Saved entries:
· · · ·

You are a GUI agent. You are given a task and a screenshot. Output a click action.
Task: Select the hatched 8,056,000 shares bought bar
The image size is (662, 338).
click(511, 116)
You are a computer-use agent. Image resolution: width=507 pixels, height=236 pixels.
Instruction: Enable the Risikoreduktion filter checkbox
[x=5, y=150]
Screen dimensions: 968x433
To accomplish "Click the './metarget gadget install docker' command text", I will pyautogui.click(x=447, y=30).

· · · ·

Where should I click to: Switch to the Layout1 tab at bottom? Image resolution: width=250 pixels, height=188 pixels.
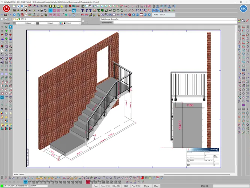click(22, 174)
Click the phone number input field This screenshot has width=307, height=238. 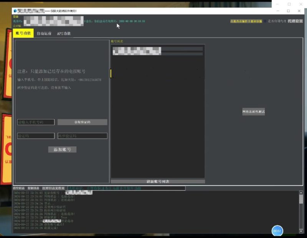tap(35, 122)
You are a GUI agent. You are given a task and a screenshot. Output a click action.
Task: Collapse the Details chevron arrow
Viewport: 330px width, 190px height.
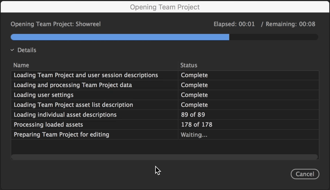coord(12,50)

· · · ·

Recast the lines of the listing from the line containing "You are a computer-use" through the line containing "will pyautogui.click(x=447, y=30)." as a Markdown table with the columns Row and Line, numbering each line and skipping blank lines.

• **TASK OUTPUT**
| Row | Line |
|---|---|
| 1 | You are a computer-use agent. Image resolution: width=507 pixels, height=236 pixels. |
| 2 | Instruction: Enable the Risikoreduktion filter checkbox |
| 3 | [x=5, y=150] |
| 4 | Screen dimensions: 968x433 |
| 5 | To accomplish "Click the './metarget gadget install docker' command text", I will pyautogui.click(x=447, y=30). |